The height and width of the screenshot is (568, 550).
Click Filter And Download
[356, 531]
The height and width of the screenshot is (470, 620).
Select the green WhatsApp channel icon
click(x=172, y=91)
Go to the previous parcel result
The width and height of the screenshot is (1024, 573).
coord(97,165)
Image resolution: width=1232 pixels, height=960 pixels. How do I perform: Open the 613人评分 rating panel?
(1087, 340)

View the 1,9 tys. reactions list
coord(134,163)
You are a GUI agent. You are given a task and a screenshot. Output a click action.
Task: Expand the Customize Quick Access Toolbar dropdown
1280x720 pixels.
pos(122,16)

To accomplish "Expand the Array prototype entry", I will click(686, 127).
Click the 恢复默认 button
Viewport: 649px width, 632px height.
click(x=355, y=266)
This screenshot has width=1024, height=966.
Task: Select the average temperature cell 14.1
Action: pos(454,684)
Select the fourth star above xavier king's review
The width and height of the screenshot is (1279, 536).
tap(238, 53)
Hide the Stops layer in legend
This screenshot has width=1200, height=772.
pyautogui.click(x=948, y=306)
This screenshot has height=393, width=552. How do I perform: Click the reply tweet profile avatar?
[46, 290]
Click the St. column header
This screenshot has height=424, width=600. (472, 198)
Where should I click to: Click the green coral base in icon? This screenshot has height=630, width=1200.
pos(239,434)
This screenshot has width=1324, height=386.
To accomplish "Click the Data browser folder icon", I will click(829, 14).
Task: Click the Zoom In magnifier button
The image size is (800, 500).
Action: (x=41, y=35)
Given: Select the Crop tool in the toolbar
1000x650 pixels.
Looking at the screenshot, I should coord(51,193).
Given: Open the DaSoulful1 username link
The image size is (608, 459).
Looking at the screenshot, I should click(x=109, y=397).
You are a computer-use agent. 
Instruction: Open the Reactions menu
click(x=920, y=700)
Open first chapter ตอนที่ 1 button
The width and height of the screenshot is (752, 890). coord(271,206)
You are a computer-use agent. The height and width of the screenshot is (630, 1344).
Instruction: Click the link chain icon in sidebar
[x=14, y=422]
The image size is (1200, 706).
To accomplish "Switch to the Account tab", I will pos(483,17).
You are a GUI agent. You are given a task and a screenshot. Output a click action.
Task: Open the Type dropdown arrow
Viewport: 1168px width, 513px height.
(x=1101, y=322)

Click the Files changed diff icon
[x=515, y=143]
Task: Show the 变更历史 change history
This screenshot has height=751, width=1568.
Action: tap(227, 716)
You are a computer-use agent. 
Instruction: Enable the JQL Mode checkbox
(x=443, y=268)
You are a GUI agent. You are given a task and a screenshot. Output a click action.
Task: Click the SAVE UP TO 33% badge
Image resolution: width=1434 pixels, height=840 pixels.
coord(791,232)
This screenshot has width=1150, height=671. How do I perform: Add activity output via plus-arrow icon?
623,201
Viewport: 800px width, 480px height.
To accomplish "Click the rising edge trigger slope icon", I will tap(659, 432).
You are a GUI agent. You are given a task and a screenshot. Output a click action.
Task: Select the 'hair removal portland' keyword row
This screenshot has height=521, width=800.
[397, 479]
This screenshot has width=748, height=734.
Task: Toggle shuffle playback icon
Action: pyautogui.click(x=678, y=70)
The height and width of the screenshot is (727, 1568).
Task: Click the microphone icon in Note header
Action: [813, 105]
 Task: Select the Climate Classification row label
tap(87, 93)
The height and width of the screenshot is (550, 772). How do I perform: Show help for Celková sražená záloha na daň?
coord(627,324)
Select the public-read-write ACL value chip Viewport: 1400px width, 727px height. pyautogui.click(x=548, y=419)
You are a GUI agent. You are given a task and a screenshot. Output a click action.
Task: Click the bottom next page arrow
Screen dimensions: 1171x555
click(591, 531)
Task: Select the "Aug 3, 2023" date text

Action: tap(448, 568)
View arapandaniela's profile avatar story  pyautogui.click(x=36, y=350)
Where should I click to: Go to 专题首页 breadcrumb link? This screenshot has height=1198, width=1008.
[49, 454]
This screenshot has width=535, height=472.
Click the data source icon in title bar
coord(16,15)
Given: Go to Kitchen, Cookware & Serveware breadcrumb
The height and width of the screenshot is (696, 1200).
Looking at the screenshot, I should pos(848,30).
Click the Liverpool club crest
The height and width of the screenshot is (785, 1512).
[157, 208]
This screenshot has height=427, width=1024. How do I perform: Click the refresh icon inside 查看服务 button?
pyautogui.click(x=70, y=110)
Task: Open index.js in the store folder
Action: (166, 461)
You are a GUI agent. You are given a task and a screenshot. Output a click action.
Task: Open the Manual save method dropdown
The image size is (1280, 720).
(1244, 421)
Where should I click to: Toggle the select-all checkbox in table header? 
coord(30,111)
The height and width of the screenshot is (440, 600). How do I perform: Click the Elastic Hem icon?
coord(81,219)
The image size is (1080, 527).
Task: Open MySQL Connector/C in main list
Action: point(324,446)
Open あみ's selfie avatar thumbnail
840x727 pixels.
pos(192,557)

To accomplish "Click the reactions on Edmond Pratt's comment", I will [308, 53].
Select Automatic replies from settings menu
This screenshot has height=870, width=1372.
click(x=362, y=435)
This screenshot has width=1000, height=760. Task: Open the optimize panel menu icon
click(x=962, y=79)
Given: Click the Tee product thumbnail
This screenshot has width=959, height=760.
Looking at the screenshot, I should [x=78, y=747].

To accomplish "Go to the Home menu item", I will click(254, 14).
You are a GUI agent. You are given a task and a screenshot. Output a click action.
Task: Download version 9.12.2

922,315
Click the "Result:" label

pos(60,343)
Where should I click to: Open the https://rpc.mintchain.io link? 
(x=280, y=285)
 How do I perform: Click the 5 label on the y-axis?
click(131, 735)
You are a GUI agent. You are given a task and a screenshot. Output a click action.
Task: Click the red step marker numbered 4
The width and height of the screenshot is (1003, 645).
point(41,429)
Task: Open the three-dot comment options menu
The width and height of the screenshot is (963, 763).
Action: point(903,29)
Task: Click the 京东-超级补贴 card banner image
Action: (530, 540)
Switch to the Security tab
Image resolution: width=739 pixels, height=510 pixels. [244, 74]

********

=== Problem to work on ===
Repeat the data word for word, leaving out no line.

=== Output of the task ===
The height and width of the screenshot is (568, 550).
Click Filter And Download
[356, 531]
The height and width of the screenshot is (470, 620).
Select the green WhatsApp channel icon
click(x=172, y=91)
Go to the previous parcel result
The width and height of the screenshot is (1024, 573).
coord(97,165)
Image resolution: width=1232 pixels, height=960 pixels. How do I perform: Open the 613人评分 rating panel?
(1087, 340)

View the 1,9 tys. reactions list
coord(134,163)
You are a GUI agent. You are given a task and a screenshot. Output a click action.
Task: Expand the Customize Quick Access Toolbar dropdown
1280x720 pixels.
pos(122,16)

To accomplish "Expand the Array prototype entry", I will click(686, 127).
Click the 恢复默认 button
Viewport: 649px width, 632px height.
click(x=355, y=266)
This screenshot has width=1024, height=966.
Task: Select the average temperature cell 14.1
Action: pos(454,684)
Select the fourth star above xavier king's review
The width and height of the screenshot is (1279, 536).
tap(238, 53)
Hide the Stops layer in legend
This screenshot has width=1200, height=772.
pyautogui.click(x=948, y=306)
This screenshot has height=393, width=552. How do I perform: Click the reply tweet profile avatar?
[46, 290]
Click the St. column header
This screenshot has height=424, width=600. (472, 198)
Where should I click to: Click the green coral base in icon? This screenshot has height=630, width=1200.
pos(239,434)
This screenshot has width=1324, height=386.
To accomplish "Click the Data browser folder icon", I will click(829, 14).
Task: Click the Zoom In magnifier button
The image size is (800, 500).
Action: (x=41, y=35)
Given: Select the Crop tool in the toolbar
1000x650 pixels.
Looking at the screenshot, I should coord(51,193).
Given: Open the DaSoulful1 username link
The image size is (608, 459).
Looking at the screenshot, I should click(x=109, y=397).
You are a computer-use agent. 
Instruction: Open the Reactions menu
click(x=920, y=700)
Open first chapter ตอนที่ 1 button
The width and height of the screenshot is (752, 890). coord(271,206)
You are a computer-use agent. The height and width of the screenshot is (630, 1344).
Instruction: Click the link chain icon in sidebar
[x=14, y=422]
The image size is (1200, 706).
To accomplish "Switch to the Account tab", I will pos(483,17).
You are a GUI agent. You are given a task and a screenshot. Output a click action.
Task: Open the Type dropdown arrow
Viewport: 1168px width, 513px height.
(x=1101, y=322)

Click the Files changed diff icon
[x=515, y=143]
Task: Show the 变更历史 change history
This screenshot has height=751, width=1568.
Action: tap(227, 716)
You are a computer-use agent. 
Instruction: Enable the JQL Mode checkbox
(x=443, y=268)
You are a GUI agent. You are given a task and a screenshot. Output a click action.
Task: Click the SAVE UP TO 33% badge
Image resolution: width=1434 pixels, height=840 pixels.
coord(791,232)
This screenshot has width=1150, height=671. How do I perform: Add activity output via plus-arrow icon?
623,201
Viewport: 800px width, 480px height.
To accomplish "Click the rising edge trigger slope icon", I will tap(659, 432).
You are a GUI agent. You are given a task and a screenshot. Output a click action.
Task: Select the 'hair removal portland' keyword row
This screenshot has height=521, width=800.
[397, 479]
This screenshot has width=748, height=734.
Task: Toggle shuffle playback icon
Action: pyautogui.click(x=678, y=70)
The height and width of the screenshot is (727, 1568).
Task: Click the microphone icon in Note header
Action: [813, 105]
 Task: Select the Climate Classification row label
tap(87, 93)
The height and width of the screenshot is (550, 772). How do I perform: Show help for Celková sražená záloha na daň?
coord(627,324)
Select the public-read-write ACL value chip Viewport: 1400px width, 727px height. pyautogui.click(x=548, y=419)
You are a GUI agent. You are given a task and a screenshot. Output a click action.
Task: Click the bottom next page arrow
Screen dimensions: 1171x555
click(591, 531)
Task: Select the "Aug 3, 2023" date text

Action: tap(448, 568)
View arapandaniela's profile avatar story  pyautogui.click(x=36, y=350)
Where should I click to: Go to 专题首页 breadcrumb link? This screenshot has height=1198, width=1008.
[49, 454]
This screenshot has width=535, height=472.
Click the data source icon in title bar
coord(16,15)
Given: Go to Kitchen, Cookware & Serveware breadcrumb
The height and width of the screenshot is (696, 1200).
Looking at the screenshot, I should pos(848,30).
Click the Liverpool club crest
The height and width of the screenshot is (785, 1512).
[157, 208]
This screenshot has height=427, width=1024. How do I perform: Click the refresh icon inside 查看服务 button?
pyautogui.click(x=70, y=110)
Task: Open index.js in the store folder
Action: (166, 461)
You are a GUI agent. You are given a task and a screenshot. Output a click action.
Task: Open the Manual save method dropdown
The image size is (1280, 720).
(1244, 421)
Where should I click to: Toggle the select-all checkbox in table header? 
coord(30,111)
The height and width of the screenshot is (440, 600). How do I perform: Click the Elastic Hem icon?
coord(81,219)
The image size is (1080, 527).
Task: Open MySQL Connector/C in main list
Action: point(324,446)
Open あみ's selfie avatar thumbnail
840x727 pixels.
pos(192,557)

To accomplish "Click the reactions on Edmond Pratt's comment", I will [308, 53].
Select Automatic replies from settings menu
This screenshot has height=870, width=1372.
click(x=362, y=435)
This screenshot has width=1000, height=760. Task: Open the optimize panel menu icon
click(x=962, y=79)
Given: Click the Tee product thumbnail
This screenshot has width=959, height=760.
Looking at the screenshot, I should [x=78, y=747].

To accomplish "Go to the Home menu item", I will click(254, 14).
You are a GUI agent. You are given a task and a screenshot. Output a click action.
Task: Download version 9.12.2

922,315
Click the "Result:" label

pos(60,343)
Where should I click to: Open the https://rpc.mintchain.io link? 
(x=280, y=285)
 How do I perform: Click the 5 label on the y-axis?
click(131, 735)
You are a GUI agent. You are given a task and a screenshot. Output a click action.
Task: Click the red step marker numbered 4
The width and height of the screenshot is (1003, 645).
point(41,429)
Task: Open the three-dot comment options menu
The width and height of the screenshot is (963, 763).
Action: point(903,29)
Task: Click the 京东-超级补贴 card banner image
Action: (530, 540)
Switch to the Security tab
Image resolution: width=739 pixels, height=510 pixels. [244, 74]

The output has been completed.